Sebagai gantinya, mereka menuliskan pesan-pesan untuk berkomunikasi dalam sebuah coretan di dinding sel penjara.
Dilaporkan The Guardian, Senin, satu dari sekian banyak pesan yang tertulis adalah "tab, khadzni", yang memiliki arti "sudah cukup, bawa aku saja".
Selembar kertas lain turut ditemukan di tanah dalam kondisi robek dan terinjak. Kertas ini merinci kematian seorang tahanan, yang tampaknya ditulis oleh tahanan lain yang ingin mendokumentasikan kematian temannya.
Catatan itu, yang ditulis oleh seorang tahanan berusia 63 tahun yang menuliskan dirinya sebagai Mohammed Abdulfatah al-Jassem, mengaku melihat tahanan lain jatuh dan kepalanya terbentur saat kejang.
Tahanan dilaporkan meninggal, padahal masih ditahan
Di sisi lain, penjara Saydnaya tidak mengenal interogasi, sehingga penyiksaan terhadap para tahanan pada dasarnya bukan digunakan untuk memperoleh informasi.
Para tahanan juga tidak memiliki akses ke pengacara.
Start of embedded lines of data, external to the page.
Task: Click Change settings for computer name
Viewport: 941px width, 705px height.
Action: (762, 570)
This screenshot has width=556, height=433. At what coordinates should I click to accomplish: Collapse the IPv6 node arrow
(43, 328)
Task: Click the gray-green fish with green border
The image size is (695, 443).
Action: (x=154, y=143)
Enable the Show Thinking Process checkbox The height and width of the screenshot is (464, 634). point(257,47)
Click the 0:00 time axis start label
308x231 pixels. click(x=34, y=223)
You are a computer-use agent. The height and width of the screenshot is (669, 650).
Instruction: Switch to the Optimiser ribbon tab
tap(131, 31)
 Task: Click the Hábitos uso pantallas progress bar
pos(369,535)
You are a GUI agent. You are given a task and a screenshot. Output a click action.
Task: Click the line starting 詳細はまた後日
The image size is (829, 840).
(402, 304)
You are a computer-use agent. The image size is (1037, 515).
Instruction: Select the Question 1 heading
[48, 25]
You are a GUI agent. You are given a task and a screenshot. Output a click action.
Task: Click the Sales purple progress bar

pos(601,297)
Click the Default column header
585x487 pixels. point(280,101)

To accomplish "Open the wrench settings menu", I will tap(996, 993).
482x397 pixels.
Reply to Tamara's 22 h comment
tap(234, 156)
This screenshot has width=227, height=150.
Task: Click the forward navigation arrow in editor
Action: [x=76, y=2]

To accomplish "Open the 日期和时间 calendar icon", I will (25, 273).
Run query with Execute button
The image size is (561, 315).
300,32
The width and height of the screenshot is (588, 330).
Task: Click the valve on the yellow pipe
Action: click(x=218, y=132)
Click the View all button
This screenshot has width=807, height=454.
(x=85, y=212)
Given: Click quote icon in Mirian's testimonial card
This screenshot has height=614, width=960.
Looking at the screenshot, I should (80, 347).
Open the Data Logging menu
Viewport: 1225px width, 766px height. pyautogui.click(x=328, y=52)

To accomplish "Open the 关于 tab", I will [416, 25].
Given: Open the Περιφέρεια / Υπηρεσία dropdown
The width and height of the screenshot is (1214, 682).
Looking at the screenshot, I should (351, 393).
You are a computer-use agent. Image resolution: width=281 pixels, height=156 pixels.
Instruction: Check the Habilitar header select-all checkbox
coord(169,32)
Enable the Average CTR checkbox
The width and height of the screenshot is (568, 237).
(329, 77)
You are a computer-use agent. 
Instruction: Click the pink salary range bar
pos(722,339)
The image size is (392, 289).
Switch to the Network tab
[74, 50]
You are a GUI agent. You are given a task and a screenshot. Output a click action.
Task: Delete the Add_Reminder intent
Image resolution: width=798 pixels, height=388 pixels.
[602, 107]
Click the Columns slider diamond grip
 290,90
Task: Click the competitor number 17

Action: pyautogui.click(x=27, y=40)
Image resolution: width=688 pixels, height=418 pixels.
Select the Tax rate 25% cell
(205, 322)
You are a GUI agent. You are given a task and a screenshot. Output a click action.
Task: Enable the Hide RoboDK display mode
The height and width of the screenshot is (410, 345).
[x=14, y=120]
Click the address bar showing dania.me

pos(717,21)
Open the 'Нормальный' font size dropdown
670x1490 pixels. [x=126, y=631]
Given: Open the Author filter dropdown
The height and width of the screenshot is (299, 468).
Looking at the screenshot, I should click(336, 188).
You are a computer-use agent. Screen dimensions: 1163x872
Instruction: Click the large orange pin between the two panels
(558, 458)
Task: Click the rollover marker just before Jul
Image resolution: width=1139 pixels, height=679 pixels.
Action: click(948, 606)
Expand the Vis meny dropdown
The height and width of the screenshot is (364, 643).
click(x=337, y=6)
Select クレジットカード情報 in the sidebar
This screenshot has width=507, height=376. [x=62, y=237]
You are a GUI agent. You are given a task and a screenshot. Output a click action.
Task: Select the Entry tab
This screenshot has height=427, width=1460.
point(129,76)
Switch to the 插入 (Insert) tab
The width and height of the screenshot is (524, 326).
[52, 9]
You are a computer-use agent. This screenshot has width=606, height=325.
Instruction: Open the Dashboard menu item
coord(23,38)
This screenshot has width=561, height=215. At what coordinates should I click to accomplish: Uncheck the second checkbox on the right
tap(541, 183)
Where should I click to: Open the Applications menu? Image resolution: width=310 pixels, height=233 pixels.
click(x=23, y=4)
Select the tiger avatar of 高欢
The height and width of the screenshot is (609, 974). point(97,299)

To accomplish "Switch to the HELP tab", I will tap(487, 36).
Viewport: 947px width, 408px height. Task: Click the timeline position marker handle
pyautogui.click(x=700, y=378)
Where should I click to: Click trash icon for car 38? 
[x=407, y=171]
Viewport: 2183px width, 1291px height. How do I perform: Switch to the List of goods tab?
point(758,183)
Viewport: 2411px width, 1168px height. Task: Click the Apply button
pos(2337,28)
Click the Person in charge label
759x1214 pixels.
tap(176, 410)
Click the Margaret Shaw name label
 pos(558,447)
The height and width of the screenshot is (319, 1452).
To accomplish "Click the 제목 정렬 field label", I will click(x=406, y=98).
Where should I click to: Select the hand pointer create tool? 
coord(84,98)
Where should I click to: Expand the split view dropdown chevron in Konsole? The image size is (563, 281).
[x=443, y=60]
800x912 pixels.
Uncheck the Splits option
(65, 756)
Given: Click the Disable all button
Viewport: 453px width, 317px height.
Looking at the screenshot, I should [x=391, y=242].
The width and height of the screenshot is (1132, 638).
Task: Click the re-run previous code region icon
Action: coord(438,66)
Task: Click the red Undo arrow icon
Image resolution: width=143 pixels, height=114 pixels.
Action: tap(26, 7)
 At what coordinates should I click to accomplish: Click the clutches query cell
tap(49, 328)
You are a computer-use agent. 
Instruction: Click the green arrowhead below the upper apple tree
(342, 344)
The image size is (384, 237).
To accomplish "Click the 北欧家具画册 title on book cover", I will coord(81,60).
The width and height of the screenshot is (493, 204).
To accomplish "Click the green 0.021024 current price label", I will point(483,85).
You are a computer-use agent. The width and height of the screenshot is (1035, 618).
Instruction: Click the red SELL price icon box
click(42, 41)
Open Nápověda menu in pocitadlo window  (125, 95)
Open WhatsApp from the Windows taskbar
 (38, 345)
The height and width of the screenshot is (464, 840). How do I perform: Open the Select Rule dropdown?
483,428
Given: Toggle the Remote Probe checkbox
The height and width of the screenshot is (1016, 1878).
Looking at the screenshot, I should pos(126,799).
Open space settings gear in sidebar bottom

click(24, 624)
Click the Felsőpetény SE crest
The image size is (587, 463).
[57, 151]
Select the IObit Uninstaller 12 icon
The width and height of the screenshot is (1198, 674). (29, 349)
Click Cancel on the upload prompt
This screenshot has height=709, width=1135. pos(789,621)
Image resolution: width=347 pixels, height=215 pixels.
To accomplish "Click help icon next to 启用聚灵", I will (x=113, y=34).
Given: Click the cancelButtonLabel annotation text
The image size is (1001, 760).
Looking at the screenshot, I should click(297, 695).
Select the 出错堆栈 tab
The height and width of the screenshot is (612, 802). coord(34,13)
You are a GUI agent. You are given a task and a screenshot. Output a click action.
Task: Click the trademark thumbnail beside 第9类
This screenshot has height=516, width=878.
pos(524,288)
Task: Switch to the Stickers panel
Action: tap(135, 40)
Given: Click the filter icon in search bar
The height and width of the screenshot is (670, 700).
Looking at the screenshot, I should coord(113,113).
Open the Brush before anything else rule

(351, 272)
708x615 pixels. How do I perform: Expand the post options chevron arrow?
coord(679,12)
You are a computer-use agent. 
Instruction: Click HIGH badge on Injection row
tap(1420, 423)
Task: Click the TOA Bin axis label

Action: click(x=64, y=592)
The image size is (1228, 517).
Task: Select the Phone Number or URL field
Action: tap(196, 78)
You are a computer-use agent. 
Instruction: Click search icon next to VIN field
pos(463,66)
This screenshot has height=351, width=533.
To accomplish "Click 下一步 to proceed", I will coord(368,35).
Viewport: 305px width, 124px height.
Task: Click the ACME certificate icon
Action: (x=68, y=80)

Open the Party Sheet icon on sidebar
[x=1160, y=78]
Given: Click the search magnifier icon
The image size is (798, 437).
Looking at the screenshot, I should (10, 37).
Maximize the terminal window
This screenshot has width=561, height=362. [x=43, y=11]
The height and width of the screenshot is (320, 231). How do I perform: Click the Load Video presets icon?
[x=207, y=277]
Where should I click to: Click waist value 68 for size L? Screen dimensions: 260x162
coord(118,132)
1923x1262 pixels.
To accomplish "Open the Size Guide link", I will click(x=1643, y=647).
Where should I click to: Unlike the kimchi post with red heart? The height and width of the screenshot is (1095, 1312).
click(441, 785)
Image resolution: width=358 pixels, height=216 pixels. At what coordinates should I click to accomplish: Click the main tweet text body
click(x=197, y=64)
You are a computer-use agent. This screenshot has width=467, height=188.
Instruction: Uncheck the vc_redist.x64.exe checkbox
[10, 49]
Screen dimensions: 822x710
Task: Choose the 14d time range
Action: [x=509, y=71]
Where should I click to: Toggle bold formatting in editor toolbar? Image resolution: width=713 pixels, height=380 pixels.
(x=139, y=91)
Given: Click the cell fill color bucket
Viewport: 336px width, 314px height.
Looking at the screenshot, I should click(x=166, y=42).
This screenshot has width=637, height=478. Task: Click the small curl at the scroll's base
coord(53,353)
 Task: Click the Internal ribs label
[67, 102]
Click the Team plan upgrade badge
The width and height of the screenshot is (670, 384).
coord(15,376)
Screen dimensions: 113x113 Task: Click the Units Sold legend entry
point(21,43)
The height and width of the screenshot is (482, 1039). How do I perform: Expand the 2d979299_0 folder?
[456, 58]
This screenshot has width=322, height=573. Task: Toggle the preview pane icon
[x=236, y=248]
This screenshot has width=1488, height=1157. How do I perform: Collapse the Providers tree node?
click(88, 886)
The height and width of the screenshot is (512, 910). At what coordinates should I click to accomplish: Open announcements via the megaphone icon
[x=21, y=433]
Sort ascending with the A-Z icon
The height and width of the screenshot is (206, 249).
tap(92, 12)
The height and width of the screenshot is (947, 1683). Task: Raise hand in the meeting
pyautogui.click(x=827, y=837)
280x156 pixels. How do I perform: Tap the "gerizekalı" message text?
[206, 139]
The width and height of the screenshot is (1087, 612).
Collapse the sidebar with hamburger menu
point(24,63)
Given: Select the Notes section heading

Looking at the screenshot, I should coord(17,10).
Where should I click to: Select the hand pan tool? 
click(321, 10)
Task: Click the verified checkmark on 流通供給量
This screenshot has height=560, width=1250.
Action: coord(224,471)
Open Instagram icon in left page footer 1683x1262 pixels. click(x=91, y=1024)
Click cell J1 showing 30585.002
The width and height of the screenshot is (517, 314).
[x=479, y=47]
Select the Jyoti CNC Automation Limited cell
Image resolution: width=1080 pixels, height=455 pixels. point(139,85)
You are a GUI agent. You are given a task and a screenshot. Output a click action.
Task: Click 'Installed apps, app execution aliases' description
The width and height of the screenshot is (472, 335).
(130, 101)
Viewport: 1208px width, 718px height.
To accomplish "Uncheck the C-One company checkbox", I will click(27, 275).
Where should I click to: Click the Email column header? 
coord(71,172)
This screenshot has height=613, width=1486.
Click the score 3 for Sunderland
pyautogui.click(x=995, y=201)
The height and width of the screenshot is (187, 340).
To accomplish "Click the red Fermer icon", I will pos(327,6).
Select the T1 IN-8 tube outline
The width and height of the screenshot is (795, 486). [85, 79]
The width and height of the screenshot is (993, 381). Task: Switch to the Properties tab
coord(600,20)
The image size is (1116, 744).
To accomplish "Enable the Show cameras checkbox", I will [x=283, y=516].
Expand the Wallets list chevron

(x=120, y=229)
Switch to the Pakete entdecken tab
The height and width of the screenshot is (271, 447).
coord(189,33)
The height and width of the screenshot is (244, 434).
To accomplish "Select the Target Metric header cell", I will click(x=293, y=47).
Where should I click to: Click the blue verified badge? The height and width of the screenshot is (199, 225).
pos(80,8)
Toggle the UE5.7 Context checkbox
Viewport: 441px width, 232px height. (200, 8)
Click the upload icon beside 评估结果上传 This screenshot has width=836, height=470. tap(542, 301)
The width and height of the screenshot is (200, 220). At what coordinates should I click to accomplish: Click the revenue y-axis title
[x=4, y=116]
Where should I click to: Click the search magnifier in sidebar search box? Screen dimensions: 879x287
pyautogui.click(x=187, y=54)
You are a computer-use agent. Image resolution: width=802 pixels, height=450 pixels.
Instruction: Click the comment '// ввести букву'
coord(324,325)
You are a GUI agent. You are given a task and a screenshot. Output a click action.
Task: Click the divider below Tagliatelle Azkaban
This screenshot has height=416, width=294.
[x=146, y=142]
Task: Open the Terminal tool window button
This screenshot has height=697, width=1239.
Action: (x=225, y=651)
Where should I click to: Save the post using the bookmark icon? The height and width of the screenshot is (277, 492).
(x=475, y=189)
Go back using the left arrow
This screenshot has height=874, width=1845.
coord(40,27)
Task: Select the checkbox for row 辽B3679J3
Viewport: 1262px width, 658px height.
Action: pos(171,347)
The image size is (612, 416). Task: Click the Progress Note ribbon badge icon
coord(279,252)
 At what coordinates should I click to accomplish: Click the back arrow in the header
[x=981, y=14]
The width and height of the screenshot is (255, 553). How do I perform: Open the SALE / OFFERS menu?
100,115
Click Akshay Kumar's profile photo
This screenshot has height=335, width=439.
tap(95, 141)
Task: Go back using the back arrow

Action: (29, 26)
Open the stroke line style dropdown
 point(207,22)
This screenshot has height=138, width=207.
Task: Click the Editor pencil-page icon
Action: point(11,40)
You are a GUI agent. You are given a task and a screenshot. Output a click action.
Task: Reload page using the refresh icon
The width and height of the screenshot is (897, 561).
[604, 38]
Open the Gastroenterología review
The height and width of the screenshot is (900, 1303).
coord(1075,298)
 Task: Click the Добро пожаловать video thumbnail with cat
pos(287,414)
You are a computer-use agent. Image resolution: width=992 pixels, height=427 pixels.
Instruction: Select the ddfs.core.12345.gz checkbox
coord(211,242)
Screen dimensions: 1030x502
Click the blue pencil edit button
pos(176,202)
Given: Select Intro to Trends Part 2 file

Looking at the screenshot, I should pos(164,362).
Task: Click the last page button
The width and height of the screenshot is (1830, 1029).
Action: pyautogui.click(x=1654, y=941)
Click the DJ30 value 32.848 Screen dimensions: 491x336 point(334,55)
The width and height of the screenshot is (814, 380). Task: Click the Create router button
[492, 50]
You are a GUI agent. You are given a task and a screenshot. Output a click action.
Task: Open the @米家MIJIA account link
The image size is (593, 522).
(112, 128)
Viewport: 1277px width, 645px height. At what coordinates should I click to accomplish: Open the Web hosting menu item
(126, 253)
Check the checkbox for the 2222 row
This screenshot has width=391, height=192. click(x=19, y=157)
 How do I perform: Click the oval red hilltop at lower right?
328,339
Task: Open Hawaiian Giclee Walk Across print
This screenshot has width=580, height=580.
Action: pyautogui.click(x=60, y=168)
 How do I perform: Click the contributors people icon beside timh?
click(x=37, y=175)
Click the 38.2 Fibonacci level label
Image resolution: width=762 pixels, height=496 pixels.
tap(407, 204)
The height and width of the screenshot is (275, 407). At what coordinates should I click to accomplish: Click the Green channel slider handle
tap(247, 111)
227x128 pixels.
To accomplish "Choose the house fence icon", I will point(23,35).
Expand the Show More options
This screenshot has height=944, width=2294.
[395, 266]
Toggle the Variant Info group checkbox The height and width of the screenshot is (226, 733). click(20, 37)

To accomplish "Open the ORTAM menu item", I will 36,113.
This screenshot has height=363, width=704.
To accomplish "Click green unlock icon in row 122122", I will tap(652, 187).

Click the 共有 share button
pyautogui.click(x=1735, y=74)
Bahkan, dalam beberapa kasus, pemerintah memberi tahu keluarga bahwa tahanan telah meninggal, padahal sebenarnya masih ditahan di Saydnaya.
Bagi banyak orang, penjara Saydnaya adalah harapan terakhir untuk menemukan orang-orang terkasih yang hilang.
Yamen al-Alaay, seorang pemuda berusia 18 tahun dari pedesaan Damaskus, mengatakan telah berpindah-pindah dari satu penjara ke penjara lain untuk mencari pamannya yang menghilang pada 2017.
"Kami tiba hari ini, kami mencari dan mencari, tetapi kami tidak menemukan apa pun. Mereka yang berada di sayap merah masih belum ditemukan," kata Alaay, sembari berjanji akan kembali besok pagi.
Saat orang-orang meninggalkan penjara Saydnaya pada larut malam, ribuan orang lainnya yang berharap menemukan keluarganya masih terus berdatangan dari Damaskus.